### WORK ORDER
Would you please transcribe, exactly as written, the lines of the entries below starting at the one that holds "最新消息 (989, 19)" and ending at the one that holds "WordPress.org (366, 2061)", both included?
━━━
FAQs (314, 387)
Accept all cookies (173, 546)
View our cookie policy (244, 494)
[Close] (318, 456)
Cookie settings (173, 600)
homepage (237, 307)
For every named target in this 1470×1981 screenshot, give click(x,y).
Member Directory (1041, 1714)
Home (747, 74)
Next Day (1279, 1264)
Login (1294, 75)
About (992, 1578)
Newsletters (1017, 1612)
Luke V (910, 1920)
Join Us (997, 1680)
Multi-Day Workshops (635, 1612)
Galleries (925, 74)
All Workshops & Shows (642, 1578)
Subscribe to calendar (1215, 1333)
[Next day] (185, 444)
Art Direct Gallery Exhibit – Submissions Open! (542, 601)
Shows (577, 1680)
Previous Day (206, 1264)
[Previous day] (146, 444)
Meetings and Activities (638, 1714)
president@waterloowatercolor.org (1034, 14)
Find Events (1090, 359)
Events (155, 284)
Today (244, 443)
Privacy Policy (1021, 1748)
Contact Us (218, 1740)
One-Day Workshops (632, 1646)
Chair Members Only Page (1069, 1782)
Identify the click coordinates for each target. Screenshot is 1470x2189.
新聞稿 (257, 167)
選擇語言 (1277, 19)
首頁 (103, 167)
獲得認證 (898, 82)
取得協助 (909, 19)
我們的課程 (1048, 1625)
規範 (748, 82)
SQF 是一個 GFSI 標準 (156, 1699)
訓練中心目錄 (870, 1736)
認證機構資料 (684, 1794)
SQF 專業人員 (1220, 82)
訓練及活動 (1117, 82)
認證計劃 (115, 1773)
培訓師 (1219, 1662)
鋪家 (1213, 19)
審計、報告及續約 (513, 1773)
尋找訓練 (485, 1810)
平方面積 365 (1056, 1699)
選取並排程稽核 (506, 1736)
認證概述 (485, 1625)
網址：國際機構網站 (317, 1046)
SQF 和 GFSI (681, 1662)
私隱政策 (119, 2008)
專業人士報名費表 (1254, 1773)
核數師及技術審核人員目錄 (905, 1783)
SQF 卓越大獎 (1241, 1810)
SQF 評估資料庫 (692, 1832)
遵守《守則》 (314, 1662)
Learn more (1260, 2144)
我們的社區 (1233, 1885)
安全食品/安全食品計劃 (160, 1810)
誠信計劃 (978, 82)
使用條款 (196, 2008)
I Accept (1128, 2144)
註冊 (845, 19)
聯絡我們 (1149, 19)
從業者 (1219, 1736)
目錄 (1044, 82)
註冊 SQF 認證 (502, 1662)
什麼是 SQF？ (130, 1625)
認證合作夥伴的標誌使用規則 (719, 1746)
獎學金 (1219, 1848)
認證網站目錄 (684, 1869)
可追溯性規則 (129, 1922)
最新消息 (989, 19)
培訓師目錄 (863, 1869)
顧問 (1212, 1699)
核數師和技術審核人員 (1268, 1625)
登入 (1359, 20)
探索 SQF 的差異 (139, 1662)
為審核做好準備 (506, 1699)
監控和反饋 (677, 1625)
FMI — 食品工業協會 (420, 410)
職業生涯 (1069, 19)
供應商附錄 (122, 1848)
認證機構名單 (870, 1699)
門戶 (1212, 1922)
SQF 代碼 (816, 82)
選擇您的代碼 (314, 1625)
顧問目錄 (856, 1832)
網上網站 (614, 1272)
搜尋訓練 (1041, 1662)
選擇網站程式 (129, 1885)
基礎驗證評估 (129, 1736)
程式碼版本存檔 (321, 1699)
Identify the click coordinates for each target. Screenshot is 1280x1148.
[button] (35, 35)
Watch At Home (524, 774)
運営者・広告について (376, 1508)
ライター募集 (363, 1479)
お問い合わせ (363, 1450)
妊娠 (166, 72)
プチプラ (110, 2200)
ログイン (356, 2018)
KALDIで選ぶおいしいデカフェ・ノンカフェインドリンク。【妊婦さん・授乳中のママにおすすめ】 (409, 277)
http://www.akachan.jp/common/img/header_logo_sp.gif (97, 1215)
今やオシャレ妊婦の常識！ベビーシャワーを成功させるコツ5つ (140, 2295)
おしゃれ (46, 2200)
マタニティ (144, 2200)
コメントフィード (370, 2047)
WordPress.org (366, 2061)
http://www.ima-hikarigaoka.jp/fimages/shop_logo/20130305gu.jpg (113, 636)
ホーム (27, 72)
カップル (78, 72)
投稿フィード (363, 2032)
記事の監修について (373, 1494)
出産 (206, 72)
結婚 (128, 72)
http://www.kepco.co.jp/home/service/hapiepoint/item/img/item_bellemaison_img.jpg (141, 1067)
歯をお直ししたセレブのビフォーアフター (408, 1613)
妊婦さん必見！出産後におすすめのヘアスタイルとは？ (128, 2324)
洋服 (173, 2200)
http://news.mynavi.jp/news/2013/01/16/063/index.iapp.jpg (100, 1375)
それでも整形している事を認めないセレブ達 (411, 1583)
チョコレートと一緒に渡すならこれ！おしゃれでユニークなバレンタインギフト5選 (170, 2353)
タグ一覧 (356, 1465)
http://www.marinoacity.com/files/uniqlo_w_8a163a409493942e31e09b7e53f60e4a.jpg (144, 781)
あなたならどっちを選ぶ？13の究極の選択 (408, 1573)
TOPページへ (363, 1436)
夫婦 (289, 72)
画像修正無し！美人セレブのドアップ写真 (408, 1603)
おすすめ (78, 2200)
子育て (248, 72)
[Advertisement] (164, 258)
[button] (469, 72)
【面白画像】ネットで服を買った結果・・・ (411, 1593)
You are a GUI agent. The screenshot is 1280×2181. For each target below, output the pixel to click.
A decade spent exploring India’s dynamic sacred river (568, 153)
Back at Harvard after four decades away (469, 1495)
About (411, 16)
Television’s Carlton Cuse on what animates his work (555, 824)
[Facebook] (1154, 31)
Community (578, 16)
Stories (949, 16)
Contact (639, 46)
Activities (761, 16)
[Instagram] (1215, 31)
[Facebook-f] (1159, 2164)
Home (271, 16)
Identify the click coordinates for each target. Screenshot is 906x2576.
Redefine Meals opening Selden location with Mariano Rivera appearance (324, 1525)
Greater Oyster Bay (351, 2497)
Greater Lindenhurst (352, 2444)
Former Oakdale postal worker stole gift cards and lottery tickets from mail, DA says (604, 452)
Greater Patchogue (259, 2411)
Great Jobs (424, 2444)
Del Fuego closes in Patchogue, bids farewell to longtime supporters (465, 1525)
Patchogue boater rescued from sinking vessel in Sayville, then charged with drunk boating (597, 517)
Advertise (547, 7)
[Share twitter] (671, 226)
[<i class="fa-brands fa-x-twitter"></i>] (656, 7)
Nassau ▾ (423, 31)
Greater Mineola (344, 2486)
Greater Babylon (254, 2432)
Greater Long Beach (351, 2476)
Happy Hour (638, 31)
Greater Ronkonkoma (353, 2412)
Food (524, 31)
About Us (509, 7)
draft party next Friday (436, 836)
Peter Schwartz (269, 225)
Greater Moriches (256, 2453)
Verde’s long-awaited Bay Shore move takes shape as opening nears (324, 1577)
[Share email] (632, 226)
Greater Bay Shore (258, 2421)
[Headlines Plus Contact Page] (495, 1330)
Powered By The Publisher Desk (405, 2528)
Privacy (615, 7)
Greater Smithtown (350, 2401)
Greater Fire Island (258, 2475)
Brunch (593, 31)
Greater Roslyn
━━━
### EXPECTED OUTPUT
最新消息 (989, 19)
培訓師目錄 (863, 1869)
顧問 (1212, 1699)
核數師和技術審核人員 (1268, 1625)
登入 (1359, 20)
探索 SQF 的差異 (139, 1662)
為審核做好準備 (506, 1699)
監控和反饋 (677, 1625)
FMI — 食品工業協會 (420, 410)
職業生涯 (1069, 19)
供應商附錄 (122, 1848)
認證機構名單 (870, 1699)
門戶 (1212, 1922)
SQF 代碼 (816, 82)
選擇您的代碼 (314, 1625)
顧問目錄 (856, 1832)
網上網站 (614, 1272)
搜尋訓練 (1041, 1662)
選擇網站程式 (129, 1885)
基礎驗證評估 (129, 1736)
程式碼版本存檔 (321, 1699)
Identify the click coordinates for each target. Screenshot is 1280x1148.
[button] (35, 35)
Watch At Home (524, 774)
運営者・広告について (376, 1508)
ライター募集 (363, 1479)
お問い合わせ (363, 1450)
妊娠 (166, 72)
プチプラ (110, 2200)
ログイン (356, 2018)
KALDIで選ぶおいしいデカフェ・ノンカフェインドリンク。【妊婦さん・授乳中のママにおすすめ】 (409, 277)
http://www.akachan.jp/common/img/header_logo_sp.gif (97, 1215)
今やオシャレ妊婦の常識！ベビーシャワーを成功させるコツ5つ (140, 2295)
おしゃれ (46, 2200)
マタニティ (144, 2200)
コメントフィード (370, 2047)
WordPress.org (366, 2061)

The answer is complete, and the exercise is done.